HOW TO COMPLETE THIS TASK: Transcribe the part of the article on the Bates College cat-tongue brush class from "In particular, they" to "with some modifications.", matching its wording and punctuation character for character.

LEWISTON — On a recent morning at Bates College, 19 students conducted an experiment that focused on one part of a furry feline’s body: the tongue and its capabilities.

The setting combined an experiment with a new design for a hair brush in a class led by assistant professor Andrew Mountcastle of Brunswick.

The course, Bioinspiration and Biomimetics, is the first of its kind at Bates College and the first time it’s been offered at the school.

According to the course description, students “explore examples of biological form and function, and use this knowledge to design a product that is inspired by nature to solve a problem faced by today’s society.”

Mountcastle said his class incorporates experiments that students can relate to the human and natural world.

“In this class, I’m trying to introduce my students to various case studies of bio-inspired design and how engineers and scientists have been inspired by biological structure to design or improve upon the design of something in the real world,” he said.

Mountcastle said he became interested in the effectiveness of cat tongues after reading a scholarly article, “Cats use hollow papillae to wick saliva into fur,” which was written by Alexis C. Noel and David L. Hua, his colleagues at Georgia Tech University. The article argued that a brush modeled to mimic a cat tongue required less force than a standard brush to get through a section of hair.

“That article really gave me the idea to use this as a project for this new class,” Mountcastle said. “It is a recent study and there was a timeliness to it, but it was also a fun exercise to have the students take on a project from observing a natural structure all the way to designing a tool that could be useful in the real world.”

According to Mountcastle, the start-to-finish process took nearly four weeks.

Equipped with a 3D printer and design software, Mountcastle had the students design brushes that mimicked a cat’s tongue, and brushes that were different than the feline salivatory organ.

But first, the students examined cats’ tongues under a microscope.

In particular, they looked at papillae, which are tiny scoop-shaped structures that help the animals be the effective groomers they are. The papillae also give the cat’s tongue its sandpaper-like texture.

Using the computer program SketchUp, the students designed two brushes: one that mimicked a cat’s tongue as closely as possible and another with some modifications.

“I had them manipulate an aspect of the design, so some groups chose to change the length of the papillae, some of the students changed the layout of each individual papillae relative to each other, and some groups chose to change the curvature of the papillae,” Mountcastle said.

Ruth Van Kampen, a senior from Brunswick, and her lab partner, Josh Turner, noticed under the microscope that there were hundreds of small scoops on the end of a real cat’s tongue. So they designed their modified brush without scoops.

Collected data

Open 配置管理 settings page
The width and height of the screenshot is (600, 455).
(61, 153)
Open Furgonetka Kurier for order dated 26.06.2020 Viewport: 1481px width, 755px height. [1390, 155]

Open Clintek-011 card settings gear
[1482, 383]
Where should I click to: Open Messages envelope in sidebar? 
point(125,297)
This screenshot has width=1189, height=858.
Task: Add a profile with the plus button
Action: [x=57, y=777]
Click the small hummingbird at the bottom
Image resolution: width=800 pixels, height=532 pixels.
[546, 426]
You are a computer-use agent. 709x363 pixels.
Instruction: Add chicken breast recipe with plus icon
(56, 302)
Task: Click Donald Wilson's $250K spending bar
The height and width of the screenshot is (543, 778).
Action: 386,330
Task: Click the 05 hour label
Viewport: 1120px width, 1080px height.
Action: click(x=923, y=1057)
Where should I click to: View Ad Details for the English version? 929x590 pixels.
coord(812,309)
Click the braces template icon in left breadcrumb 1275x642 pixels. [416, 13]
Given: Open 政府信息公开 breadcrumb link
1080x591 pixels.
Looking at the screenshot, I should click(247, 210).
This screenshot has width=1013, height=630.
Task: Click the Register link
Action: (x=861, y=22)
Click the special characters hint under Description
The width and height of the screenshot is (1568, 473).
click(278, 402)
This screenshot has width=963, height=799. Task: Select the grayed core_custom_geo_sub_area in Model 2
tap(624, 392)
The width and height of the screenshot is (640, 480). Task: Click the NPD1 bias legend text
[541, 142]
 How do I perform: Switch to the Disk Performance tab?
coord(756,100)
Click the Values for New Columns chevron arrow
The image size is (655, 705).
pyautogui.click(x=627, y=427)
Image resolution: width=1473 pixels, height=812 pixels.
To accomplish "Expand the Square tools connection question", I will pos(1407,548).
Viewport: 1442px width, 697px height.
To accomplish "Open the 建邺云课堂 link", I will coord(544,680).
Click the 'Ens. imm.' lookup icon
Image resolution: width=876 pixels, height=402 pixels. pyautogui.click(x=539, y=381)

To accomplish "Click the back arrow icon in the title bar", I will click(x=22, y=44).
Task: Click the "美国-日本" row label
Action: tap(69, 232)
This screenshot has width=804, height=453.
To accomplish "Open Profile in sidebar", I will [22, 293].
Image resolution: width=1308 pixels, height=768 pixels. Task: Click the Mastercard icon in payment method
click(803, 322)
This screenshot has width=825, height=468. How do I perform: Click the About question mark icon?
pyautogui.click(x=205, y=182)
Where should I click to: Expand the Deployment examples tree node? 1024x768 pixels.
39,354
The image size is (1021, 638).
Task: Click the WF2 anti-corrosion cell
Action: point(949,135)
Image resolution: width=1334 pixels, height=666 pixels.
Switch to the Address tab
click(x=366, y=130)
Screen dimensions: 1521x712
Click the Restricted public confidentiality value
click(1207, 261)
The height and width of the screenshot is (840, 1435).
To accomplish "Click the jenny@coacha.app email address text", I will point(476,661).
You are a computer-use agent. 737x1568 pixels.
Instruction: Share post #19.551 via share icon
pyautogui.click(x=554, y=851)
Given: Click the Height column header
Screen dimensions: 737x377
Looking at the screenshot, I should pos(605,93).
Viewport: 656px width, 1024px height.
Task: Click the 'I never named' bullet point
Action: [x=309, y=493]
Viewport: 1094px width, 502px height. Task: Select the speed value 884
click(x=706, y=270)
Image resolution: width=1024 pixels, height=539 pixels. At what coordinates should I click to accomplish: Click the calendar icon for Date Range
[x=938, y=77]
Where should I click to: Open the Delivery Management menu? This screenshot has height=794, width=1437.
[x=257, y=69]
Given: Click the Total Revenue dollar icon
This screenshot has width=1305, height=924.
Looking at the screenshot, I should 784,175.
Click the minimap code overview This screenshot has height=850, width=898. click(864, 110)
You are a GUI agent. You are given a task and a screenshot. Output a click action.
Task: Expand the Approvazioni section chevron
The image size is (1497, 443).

RESPONSE TO THIS EXERCISE:
In particular, they looked at papillae, which are tiny scoop-shaped structures that help the animals be the effective groomers they are. The papillae also give the cat’s tongue its sandpaper-like texture.

Using the computer program SketchUp, the students designed two brushes: one that mimicked a cat’s tongue as closely as possible and another with some modifications.